Caste has been one of the most talked about and most controversial topics in Nepalese context in recent times
The caste system defines social classes by way of hierarchical endogamous groups often termed as Jaat. This custom was traditionally only prevalent in the three Indo-Aryan societies of the Khas, Madhesi, and Newars.
However, after the unification of Nepal in the 18th century, Nepal’s various non-Hindu ethnic nationalities and tribes, previously called “Matwalis” (alcohol-drinkers) and now termed as “Adivasi/Janajati” (indigenous/nationalities), have been incorporated within the hierarchy to varying degrees of success. The forceful integration by the state into the pan-Hindu social structure has occasionally led to disagreement and sometimes direct conflict with the state.
So let us know more about the system which has led to more division than unity in our society:
Table of Contents
What is the caste system?
A caste system is a class structure that is determined by birth. In simple terms, it means that in some societies, the opportunities you have access to depend on the family you happened to be born into. A sad reality of life we have to have even in this day and age.
Who started the caste system?
According to one long-held theory about the origins of the system is that Aryans from central Asia invaded South Asia and introduced the system as a means of controlling the local populations. The Aryans defined key roles in society, then assigned groups of people to them leading to the present-day system and conflict.

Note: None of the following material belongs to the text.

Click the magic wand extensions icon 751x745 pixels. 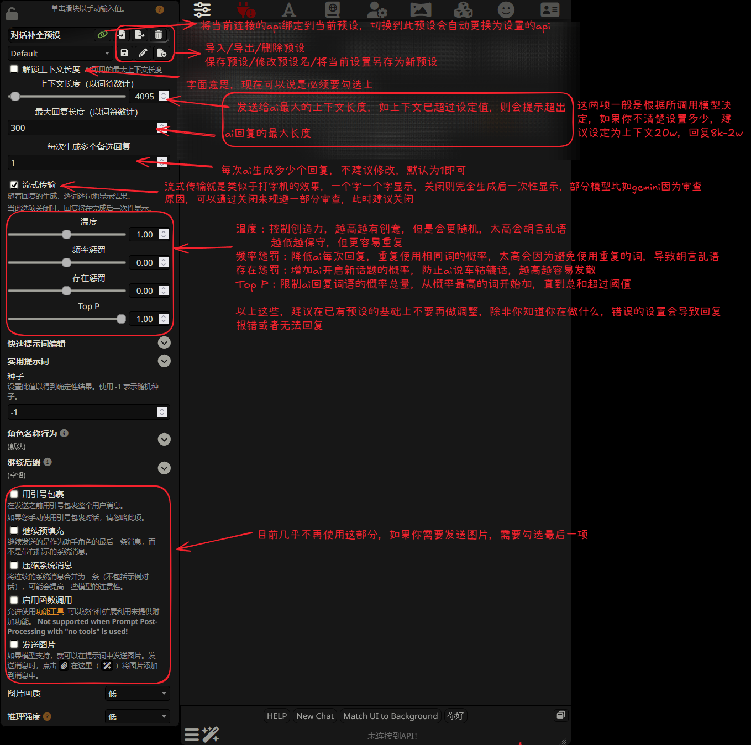tap(211, 734)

In Nepal, society was already divided into various caste according to the work done by people during the Lichhavi era but it got legally codified and entrenched in the society during the Malla period. King Jayasthiti Malla with the assistance of his five pandits who had run away from their homeland to survive against the Mughal attack in the 14th century introduced 4 Varnas and 36 Jaat. Jayasthiti Malla codified the system in his legal framework which was one of the oldest in the world and even made some mandatory prohibitions regarding some of them.
Why is the caste system important in Nepal?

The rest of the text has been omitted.